Extract provided>
=======
Today was a great day. Fridays seem wonderful now as a constrast with the stress and frenetic activity required on Thursdays when I teach until 9pm at night. In the afternoon I teach Writing in Biology, one of the junior level writing-across-the-curriculum courses. The writing program at UMass was just placed among the top 25 "programs that work" by US News and World Report. This is my first year in the writing program, so I can't claim any responsibility for the reported success, but its nice to be involved in something that is recognized as valuable. My students have been initially skeptical about the extent to which I was asking them to maintain their writing electronically (I'm asking them to maintain all of their writing in a wiki!) but it seems like this has started to wear off as they become comfortable with the wiki and start to have confidence in the technology.
When I first came to UMass, I was really a technology skeptic. My experiences up to that point had convinced me that, although technology had promise, it needed to be a lot more reliable before most people would be willing to invest significant effort in building resources that used. Then I arrived at UMass and met George. George almost single-handedly built in the network in Morrill. He undoubtedly made some mistakes as he went along, but he learned and by the time I arrived, the network was absolutely solid and reliable. I was astonished at the extent to which faculty were willing to use the network and realized it was because they had come to unquestioningly accept that the network and servers would always be there. Our building network has been significantly more reliable than the phone service in the building, for instance.
In any case, today one of my writing students came to the BCRC to take a picture. Currently, the students are working on a project where they need to take a picture with a digital camera and then write a Methods that describes how someone could reproduce the same picture. Then each student has to follow someone else's methods and try to take the same picture. The student today was following someone else's methods. After we got the picture off the camera, he wanted to see how close he'd come. We looked at the pictures side by side and critiqued them a bit. "Cool!" he said. Then he seemed to think better of getting excited about a writing exercise. But I'm pleased to think that the students are starting to relax and have fun with the assignments.
As I taught my evening class, Information Technology in Biology Education, I reflected a bit on the different approaches I bring to the two classes. For the Writing course, I want the technology to be absolutely stable and work reliably and unquestionably. For the Technology course, I tend to not set up the resources ahead of time and so stuff more-or-less on the fly, so as to demystify the process and to let the students see that, whenever you set up something, you usually need to tweak stuff a few times. I developed this attitude from the WeMaLU meetings, where I had long observed that the presentations where you really learn something, are the presentations where stuff doesn't work smoothly. It's when stuff breaks and acts weird, that you really have a chance to see how stuff works. When it just installs and works, it tells you almost nothing about the system.
=======
Listed entries>
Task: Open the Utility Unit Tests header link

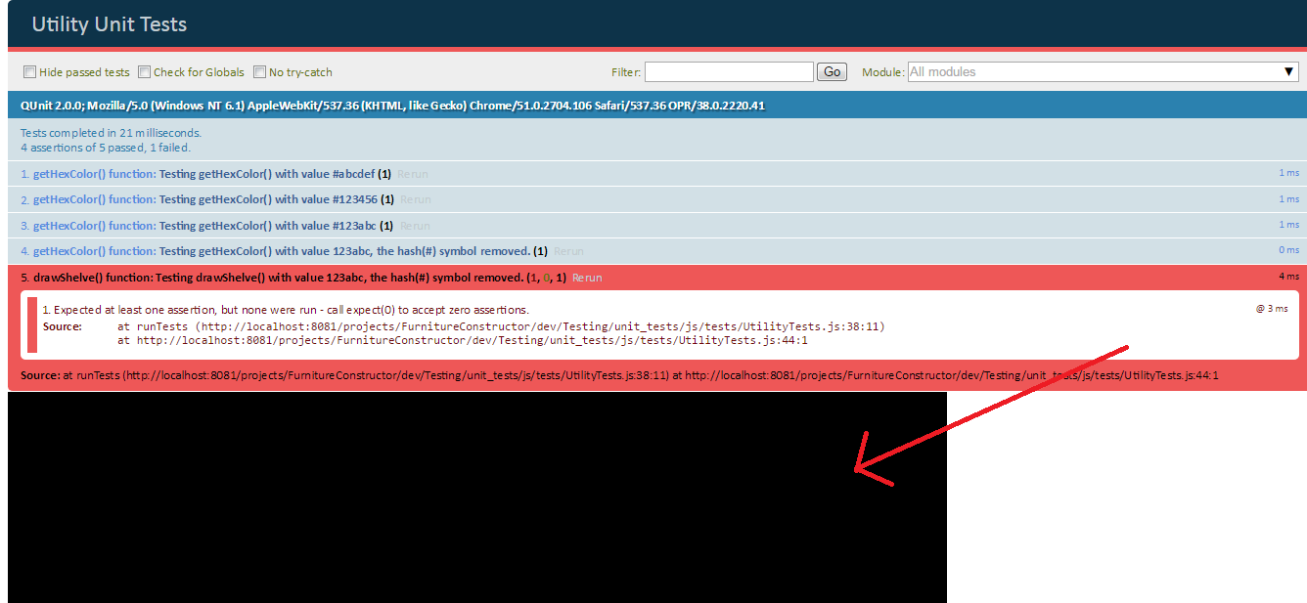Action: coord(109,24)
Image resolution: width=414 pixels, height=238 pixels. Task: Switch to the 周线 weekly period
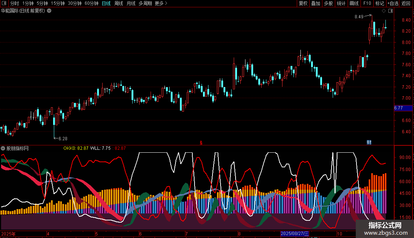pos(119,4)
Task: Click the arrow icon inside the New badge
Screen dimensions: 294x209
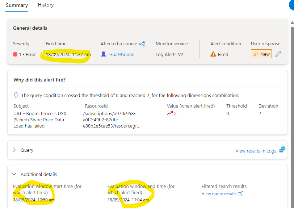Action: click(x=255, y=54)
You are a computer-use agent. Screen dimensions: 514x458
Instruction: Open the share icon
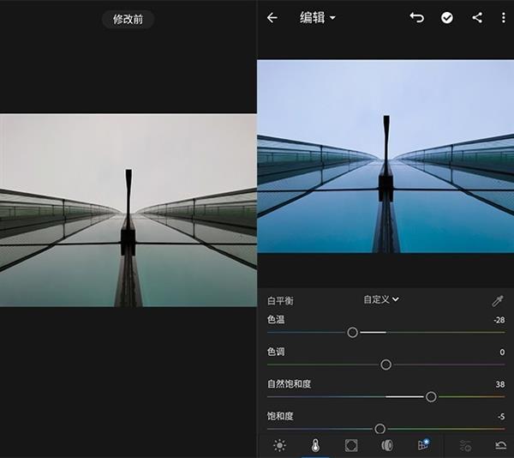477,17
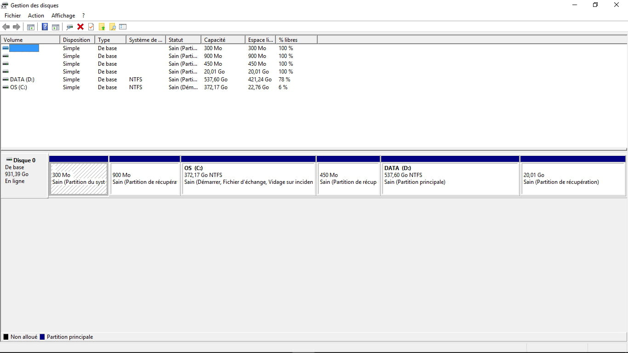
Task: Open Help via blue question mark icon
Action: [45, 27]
=======
To do>
- 1) Answer these questions from the post about teaching at UMass:
(a) Which course does the writer teach in the afternoon?
(b) Who built the network in Morrill?
(c) What is the name of the writer's evening class?
- 2) Write the next paragraph of the post about teaching at UMass, picking up after its final sentence.
The lines above have no connection to the post about teaching at UMass.

Answers to the exercises>
- 1)
(a) Writing in Biology
(b) George, almost single-handedly
(c) Information Technology in Biology Education

- 2)
After the evening class was over, two students chatted with me a bit about the course. One remarked that she had been worried about taking a three-hour-long evening class, fearing that the time would drag. "On the contrary," she reported. "The time seems to fly by." The other student added that she found the course to be "the most pleasantly challenging course" she had taken in years. I was highly gratified to hear these comments and they in no small measure contributed to my well-being today.
Today was also a great day because I finally got a bigger hard disk and some more RAM for my tibook. When I was getting ready for my trip to Chicago, I found that I had to throw away a bunch of my files in order to clear enough space to burn a CD (the Apple disk burner software insists on having enough free disk space to build a full disk image for a CD). Now I have 4 times as much hard-drive space, which will make life much easier. I also have more than twice as much RAM, which will save me a lot of time. Still, I'm spending hours this evening trying to rebuild my work environment: reinstalling the OS, resetting my preferences, copying my user files back into place. In the long run, it will be a great thing.
I had to remove one of the RAM modules from my tibook in order to add the new module. I've reused it by installing it into an older iBook that was donated to the BCRC when a faculty member left the department. Conveniently, the machine was named 'Nei' -- a good Esperanto name, so I won't even have to rechristen it. We did add a wireless networking card and on Monday I will make it available to the student consultants in the BCRC to use. They will enjoy it and find good use for it, I'm sure. All in all, a Good Day.